• **Your objective**
Reproduce, exactly and in full, only the lines below from the one containing "The width and" through the one containing "Edit shipping address".

• **Source material**
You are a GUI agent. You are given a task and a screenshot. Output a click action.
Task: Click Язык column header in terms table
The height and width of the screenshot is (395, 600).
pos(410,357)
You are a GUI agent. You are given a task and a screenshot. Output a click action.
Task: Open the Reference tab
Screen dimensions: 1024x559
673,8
* * *
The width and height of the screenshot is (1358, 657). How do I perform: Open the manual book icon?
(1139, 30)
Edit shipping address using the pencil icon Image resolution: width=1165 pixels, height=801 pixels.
==
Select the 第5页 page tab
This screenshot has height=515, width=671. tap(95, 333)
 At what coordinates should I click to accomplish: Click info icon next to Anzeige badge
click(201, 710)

• **Exercise output**
The width and height of the screenshot is (1358, 657). How do I perform: Open the manual book icon?
(1139, 30)
Edit shipping address using the pencil icon Image resolution: width=1165 pixels, height=801 pixels.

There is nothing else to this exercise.